案例简介:雅虎[Yahoo!]诉讼案(中国)(中文版)

C русской версией описания этого дела можно ознакомиться здесь.

 

In April 2007 Wang Xiaoning and Wang’s wife, Yu Ling, filed a lawsuit (in US federal court in California) against Yahoo! and its Chinese subsidiariesunder the Alien Tort Claims Act, Torture Victim Protection Act and California state law.  In June 2007 journalist Shi Tao and a number of unnamed plaintiffs joined the lawsuit.  Wang and Shi had each been sentenced to 10 years’ imprisonment in China on respective charges of incitement to subvert state power and of illegally providing state secrets to foreign entities.  Wang was found guilty on the basis of essays advocating democratic reform and multi-party democracy in China that he distributed via email and through Yahoo!  Shi was convicted on the basis of an email he sent from his Yahoo! account to an internet forum which contained his comments on a Chinese Government circular prepared in advance of the 15th anniversary of the Tiananmen Square uprising outlining restrictions on the media.  

 

The plaintiffs accused Yahoo! of giving information about their online activities to Chinese law enforcement, which led to their detention.  The lawsuit alleges that by providing user identification information to the Chinese authorities, Yahoo! knowingly and willfully aided and abetted the commission of torture and other human rights abuses that caused the plaintiffs severe physical and mental pain and suffering.  The plaintiffs’ Second Amended Complaint alleged that Wang and Shi “have been and are being subjected to grave violations of some of the most universally recognized standards of international law, including prohibitions against torture…and forced labor, for exercising their rights of freedom of speech, association, and assembly, at the hands of [Yahoo!] through Chinese officials acting under color of law in the People’s Republic of China.” 

 

On 27 August 2007, Yahoo! moved to dismiss the complaint arguing that the case presents “nonjusticiable” questions (questions not appropriate for resolution by a US court) because the case involves “acts of state” and political questions, and because ruling on them would breach standards of international comity.  (More information on these three doctrines is available here.)  On 31 October 2007, the court granted in part plaintiffs’ motion for initial and jurisdictional discovery, delaying its decision on Yahoo!’s motion to dismiss until this discovery had been conducted.  On 13 November 2007, following the testimony of Yahoo!’s CEO before Congress, the parties agreed to a private settlement and issued a joint stipulation of dismissal in which Yahoo! agreed to bear the plaintiffs’ legal costs and establish a fund "to provide humanitarian and legal aid to dissidents who have been imprisoned for expressing their views online."  The exact terms of the settlement are confidential. 

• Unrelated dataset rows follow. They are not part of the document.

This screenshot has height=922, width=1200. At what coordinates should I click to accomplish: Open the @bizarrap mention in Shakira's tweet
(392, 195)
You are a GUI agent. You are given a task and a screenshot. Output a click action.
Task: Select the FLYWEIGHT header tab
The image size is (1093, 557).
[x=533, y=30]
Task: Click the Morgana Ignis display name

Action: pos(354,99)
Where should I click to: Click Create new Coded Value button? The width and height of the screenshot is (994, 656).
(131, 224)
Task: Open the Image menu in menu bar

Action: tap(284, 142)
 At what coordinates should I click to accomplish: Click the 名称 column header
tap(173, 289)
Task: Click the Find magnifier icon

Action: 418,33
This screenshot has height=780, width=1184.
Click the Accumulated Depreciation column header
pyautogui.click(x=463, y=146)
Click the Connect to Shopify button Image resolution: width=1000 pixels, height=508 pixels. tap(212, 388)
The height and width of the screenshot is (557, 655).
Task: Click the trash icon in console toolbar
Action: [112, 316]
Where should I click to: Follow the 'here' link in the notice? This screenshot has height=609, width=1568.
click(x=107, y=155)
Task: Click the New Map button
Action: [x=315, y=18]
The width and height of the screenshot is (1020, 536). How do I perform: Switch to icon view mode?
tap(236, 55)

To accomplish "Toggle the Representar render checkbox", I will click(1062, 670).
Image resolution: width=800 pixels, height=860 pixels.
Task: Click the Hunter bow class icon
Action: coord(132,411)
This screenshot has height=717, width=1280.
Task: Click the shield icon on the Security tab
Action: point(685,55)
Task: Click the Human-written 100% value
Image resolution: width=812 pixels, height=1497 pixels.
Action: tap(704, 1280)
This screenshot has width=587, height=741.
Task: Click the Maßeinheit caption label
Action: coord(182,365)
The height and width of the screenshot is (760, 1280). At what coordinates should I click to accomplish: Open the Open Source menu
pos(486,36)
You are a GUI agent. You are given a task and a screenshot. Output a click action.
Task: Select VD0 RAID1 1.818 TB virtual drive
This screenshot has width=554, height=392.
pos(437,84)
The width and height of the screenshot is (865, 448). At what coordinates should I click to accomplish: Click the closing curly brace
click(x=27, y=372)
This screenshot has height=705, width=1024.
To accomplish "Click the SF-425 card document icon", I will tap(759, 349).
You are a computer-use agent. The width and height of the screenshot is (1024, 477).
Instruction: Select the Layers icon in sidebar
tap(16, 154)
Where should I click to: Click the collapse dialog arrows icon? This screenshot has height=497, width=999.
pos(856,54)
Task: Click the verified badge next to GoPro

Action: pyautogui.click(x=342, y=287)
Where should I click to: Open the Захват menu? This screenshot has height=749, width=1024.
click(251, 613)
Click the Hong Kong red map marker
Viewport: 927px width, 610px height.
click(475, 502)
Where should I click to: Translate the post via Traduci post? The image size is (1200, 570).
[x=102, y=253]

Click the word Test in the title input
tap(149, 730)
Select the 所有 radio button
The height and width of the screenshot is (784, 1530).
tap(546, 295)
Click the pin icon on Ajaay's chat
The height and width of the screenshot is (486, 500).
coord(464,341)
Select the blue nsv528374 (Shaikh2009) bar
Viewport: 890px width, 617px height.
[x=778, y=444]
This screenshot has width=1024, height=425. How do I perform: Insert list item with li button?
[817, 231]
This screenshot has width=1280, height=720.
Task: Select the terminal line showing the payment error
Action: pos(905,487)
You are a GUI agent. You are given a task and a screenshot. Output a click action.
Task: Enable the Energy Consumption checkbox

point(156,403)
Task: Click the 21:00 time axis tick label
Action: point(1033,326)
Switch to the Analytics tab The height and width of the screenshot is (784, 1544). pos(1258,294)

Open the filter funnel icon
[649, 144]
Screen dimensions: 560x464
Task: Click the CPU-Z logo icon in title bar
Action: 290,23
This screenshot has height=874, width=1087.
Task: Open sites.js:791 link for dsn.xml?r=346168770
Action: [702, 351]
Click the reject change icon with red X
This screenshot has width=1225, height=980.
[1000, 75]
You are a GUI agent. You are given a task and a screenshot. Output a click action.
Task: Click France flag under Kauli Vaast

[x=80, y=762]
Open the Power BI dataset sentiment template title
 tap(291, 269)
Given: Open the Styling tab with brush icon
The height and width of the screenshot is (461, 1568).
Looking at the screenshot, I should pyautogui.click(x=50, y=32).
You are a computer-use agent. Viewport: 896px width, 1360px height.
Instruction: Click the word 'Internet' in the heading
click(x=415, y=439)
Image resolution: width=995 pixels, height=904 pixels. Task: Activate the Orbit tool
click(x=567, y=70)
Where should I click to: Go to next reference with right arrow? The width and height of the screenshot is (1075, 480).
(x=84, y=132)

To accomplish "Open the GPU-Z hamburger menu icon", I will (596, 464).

In late February 2008 a new lawsuit was filed against Yahoo! by Chinese dissidents in US federal court in California based on allegations similar to those in the lawsuit which was settled in November 2007.

On 1 February 2012 a Yahoo! shareholder and a Chinese activist filed a lawsuit in Delaware Chancery Court against Yahoo! seeking evidence from the company regarding the establishment and operation of the Yahoo! Human Rights Fund.  This Fund was to be established pursuant to the November 2007 settlement of the lawsuit described above.  The plaintiffs allege that the individual selected by Yahoo! to administer the Fund misappropriated Fund assets for his personal use.

- "Milberg LLP and Human Rights Activist File Suit Against Yahoo! Questioning Operation of the Yahoo! Human Rights Fund", Xenia Kobylarz, Milberg LLP, 6 Feb 2012
- "Yahoo sued again by Chinese dissidents", Dan Nystedt, Computerworld, 29 Feb 2008
- “Yahoo Settles With Chinese Families”, Catherine Rampell, Washington Post, 14 Nov 2007

- [FR] “Reporters sans frontiers soulagee par l’accord entre Yahoo! et les familles de Shi Tao et Wang Xiaoning”Reporters sans Frontières, 14 nov 2007

- “Yahoo apologizes for action on Chinese dissident journalist” AFX News, 4 Nov 2007

- “Yahoo plea over China rights case”, BBC News, 28 Aug 2007

- “Jailed Chinese Reporter Joins Yahoo Suit”, Dikky Sinn, Washington Post, 11 Jun 2007

- “Chinese Political Prisoner Sues in U.S. Court, Saying Yahoo Helped Identify Dissidents”, Miguel Helft, New York Times, 19 Apr 2007

 

- World Organization for Human Rights (plaintiffs’ counsel): Corporate Accountability (includes links to legal documents filed in US case)

- Human Rights in China: Case Highlight – Shi Tao and Yahoo

- Human Rights in China: Yahoo! Cited in Decision Sentencing Internet Dissident Wang Xiaoning to 10 Years, 27 Apr 2006

- [PDF] Xiaoning v. Yahoo - Second Amended Complaint, 30 Jul 2007

- Xiaoning v. Yahoo! Inc, et al. – Defendant Yahoo! Inc.’s Motion to Dismiss Plaintiffs’ Second Amended Complaint, 27 Aug 2007

- Justia: Xiaoning et al v. Yahoo! Inc, et al [index, with links, of all legal filings in case]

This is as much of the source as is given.